Tort law exists to compensate victims but it also shapes societal behavior. Professor Robert Leider discusses how tort law simultaneously serves to make victims whole, regulate conduct, allocate the costs of accidents, and deter harmful behavior - revealing why modern tort law has evolved into a powerful regulatory tool Robert Leider is Associate Professor at Antonin Scalia Law School at George Mason University. As always, the Federalist Society takes no position on particular legal or public policy issues; all expressions of opinion are those of the speaker. https://youtube.com/watch?v=iUrqYfSJB0E

Transcript

Civil liability accomplishes several objectives. Most directly, it makes a victim whole. If a person wrongfully injures someone else, the victim should not have to bear the misfortune, but should have some form of compensation and redress so that the damages are put on the person who wrongfully injured the person. But in doing that too, you also regulate conduct. And you can deter individuals from, say, texting on their phone when they should be looking out their windshield, making sure that they're not hitting somebody. So tort law, by imposing damages, you perform several functions.
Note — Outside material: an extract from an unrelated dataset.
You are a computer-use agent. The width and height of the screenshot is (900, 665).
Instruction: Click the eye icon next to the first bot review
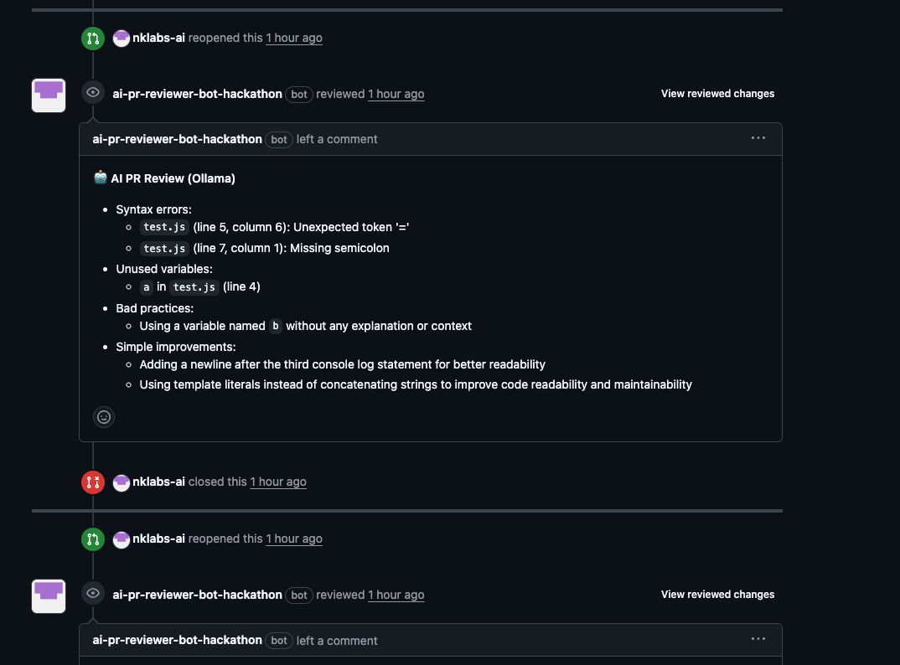92,91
You try to make a victim whole, and of course money doesn't actually compensate injuries, but it is the best that our system can do. You regulate conduct so that people use due care when they engage in activities that may impose a harm on others. You do allocate the cost of accidents. That in using products, for example, it will invariably be the case that some people get hurt. The question is who should have to bear the brunt of that misfortune. Should it be the victim? Should it be an insurance carrier? Should it be the manufacturer of the product? Should it be the other people who use that product and benefit from that product. So you do allocate the cost of accidents? You deter people from engaging in bad behavior. If you know that you're gonna be liable if you injure somebody in a blameworthy fashion, it is an incentive for you to do use due care when you engage in activities. So tort law does have a regulatory aspect. Yale Law School today teaches tort law as tort and regulatory law, as though tort is a branch of regulatory law.